Starting at the line that contains "Joutsenlaulu (693, 1431)", repeat each line exactly until the records end, keeping both the first and the last.

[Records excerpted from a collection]
== Segment start ==

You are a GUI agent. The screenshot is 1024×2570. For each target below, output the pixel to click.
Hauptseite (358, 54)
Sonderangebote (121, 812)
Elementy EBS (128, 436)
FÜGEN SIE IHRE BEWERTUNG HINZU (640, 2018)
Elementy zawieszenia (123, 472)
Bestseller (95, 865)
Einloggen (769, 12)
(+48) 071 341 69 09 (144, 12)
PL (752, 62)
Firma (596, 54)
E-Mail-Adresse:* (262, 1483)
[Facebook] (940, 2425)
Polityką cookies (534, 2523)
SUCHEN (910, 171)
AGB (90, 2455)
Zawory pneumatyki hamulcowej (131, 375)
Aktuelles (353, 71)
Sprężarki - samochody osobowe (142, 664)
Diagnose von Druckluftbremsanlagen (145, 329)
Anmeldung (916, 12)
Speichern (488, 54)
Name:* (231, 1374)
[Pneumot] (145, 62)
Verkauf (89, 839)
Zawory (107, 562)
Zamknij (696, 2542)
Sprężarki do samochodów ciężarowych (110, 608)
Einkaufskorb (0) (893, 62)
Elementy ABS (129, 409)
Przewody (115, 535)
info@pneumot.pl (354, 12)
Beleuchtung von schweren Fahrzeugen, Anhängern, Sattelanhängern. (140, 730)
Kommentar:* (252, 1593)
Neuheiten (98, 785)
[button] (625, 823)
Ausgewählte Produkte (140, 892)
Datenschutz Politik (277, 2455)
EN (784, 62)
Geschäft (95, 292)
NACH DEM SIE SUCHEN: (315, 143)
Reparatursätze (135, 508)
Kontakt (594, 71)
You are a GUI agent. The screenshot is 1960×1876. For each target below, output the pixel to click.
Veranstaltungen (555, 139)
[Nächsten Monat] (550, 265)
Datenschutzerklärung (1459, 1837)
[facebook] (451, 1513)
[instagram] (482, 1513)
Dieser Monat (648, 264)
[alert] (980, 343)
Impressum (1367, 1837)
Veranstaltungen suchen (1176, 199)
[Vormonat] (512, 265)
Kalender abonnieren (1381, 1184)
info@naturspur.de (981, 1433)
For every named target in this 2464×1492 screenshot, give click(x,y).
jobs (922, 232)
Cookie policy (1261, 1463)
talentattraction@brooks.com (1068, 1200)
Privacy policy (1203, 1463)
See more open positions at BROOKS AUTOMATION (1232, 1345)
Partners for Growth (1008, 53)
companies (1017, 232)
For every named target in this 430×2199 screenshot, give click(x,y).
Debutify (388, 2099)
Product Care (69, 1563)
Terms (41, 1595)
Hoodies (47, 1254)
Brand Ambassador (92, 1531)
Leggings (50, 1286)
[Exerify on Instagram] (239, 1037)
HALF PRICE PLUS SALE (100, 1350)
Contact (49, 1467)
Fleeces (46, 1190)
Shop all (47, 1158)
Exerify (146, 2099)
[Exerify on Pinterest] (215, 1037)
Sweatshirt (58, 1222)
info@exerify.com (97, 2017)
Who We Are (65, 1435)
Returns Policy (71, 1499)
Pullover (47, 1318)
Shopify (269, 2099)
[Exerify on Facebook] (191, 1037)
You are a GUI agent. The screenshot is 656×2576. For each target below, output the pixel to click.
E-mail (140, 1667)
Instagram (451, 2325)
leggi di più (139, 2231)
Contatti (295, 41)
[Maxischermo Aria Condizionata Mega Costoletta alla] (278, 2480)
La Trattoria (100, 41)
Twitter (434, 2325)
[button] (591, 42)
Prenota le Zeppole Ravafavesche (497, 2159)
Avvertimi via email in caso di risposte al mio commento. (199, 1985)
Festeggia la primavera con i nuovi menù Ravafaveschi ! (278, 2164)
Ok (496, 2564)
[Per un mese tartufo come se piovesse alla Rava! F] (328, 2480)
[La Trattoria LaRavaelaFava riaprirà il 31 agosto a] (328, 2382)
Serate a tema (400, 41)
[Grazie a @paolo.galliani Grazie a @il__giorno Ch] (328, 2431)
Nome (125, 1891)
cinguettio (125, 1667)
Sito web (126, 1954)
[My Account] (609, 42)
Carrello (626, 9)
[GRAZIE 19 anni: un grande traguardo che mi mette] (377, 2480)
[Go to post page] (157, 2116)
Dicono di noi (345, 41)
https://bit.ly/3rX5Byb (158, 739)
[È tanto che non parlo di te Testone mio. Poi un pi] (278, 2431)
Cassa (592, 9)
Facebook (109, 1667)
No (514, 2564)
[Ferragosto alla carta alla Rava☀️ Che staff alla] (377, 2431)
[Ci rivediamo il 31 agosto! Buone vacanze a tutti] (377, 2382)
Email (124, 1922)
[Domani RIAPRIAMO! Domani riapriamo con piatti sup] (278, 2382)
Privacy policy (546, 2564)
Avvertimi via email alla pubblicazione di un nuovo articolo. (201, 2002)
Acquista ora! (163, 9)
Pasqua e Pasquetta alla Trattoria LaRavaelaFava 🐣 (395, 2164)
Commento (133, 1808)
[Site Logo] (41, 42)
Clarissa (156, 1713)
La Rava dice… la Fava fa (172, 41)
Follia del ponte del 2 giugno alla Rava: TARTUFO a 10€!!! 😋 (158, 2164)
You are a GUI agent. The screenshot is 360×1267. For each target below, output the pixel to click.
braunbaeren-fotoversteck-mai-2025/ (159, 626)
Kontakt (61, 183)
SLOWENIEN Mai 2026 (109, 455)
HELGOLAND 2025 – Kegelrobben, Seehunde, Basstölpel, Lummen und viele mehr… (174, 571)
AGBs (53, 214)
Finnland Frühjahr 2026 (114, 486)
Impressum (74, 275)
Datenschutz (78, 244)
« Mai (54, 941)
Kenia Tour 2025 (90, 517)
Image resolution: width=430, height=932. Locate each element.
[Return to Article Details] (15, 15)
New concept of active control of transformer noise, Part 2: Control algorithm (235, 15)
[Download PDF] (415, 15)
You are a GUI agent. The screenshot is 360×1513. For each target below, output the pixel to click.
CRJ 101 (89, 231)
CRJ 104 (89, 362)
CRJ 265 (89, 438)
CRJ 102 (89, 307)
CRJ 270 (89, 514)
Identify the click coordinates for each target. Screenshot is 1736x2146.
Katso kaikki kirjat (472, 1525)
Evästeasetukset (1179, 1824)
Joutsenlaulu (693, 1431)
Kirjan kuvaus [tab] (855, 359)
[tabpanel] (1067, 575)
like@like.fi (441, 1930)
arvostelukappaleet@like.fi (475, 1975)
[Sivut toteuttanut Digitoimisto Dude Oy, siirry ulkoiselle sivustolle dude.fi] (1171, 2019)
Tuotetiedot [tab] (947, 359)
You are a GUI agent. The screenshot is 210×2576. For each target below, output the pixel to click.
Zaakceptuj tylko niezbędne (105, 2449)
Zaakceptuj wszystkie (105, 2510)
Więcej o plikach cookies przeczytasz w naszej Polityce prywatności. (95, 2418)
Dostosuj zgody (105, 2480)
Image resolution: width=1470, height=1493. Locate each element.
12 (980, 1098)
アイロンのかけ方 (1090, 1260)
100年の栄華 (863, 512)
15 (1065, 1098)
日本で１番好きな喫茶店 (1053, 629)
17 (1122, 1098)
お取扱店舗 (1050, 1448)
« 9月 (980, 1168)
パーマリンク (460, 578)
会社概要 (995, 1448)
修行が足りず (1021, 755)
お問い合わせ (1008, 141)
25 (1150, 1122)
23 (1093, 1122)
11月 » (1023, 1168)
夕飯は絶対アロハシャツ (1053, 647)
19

== Segment end ==

• [WRITTEN RESPONSE]:
Joutsenlaulu (693, 1431)
Kirjan kuvaus [tab] (855, 359)
[tabpanel] (1067, 575)
like@like.fi (441, 1930)
arvostelukappaleet@like.fi (475, 1975)
[Sivut toteuttanut Digitoimisto Dude Oy, siirry ulkoiselle sivustolle dude.fi] (1171, 2019)
Tuotetiedot [tab] (947, 359)
You are a GUI agent. The screenshot is 210×2576. For each target below, output the pixel to click.
Zaakceptuj tylko niezbędne (105, 2449)
Zaakceptuj wszystkie (105, 2510)
Więcej o plikach cookies przeczytasz w naszej Polityce prywatności. (95, 2418)
Dostosuj zgody (105, 2480)
Image resolution: width=1470, height=1493. Locate each element.
12 (980, 1098)
アイロンのかけ方 (1090, 1260)
100年の栄華 (863, 512)
15 (1065, 1098)
日本で１番好きな喫茶店 (1053, 629)
17 (1122, 1098)
お取扱店舗 (1050, 1448)
« 9月 (980, 1168)
パーマリンク (460, 578)
会社概要 (995, 1448)
修行が足りず (1021, 755)
お問い合わせ (1008, 141)
25 (1150, 1122)
23 (1093, 1122)
11月 » (1023, 1168)
夕飯は絶対アロハシャツ (1053, 647)
19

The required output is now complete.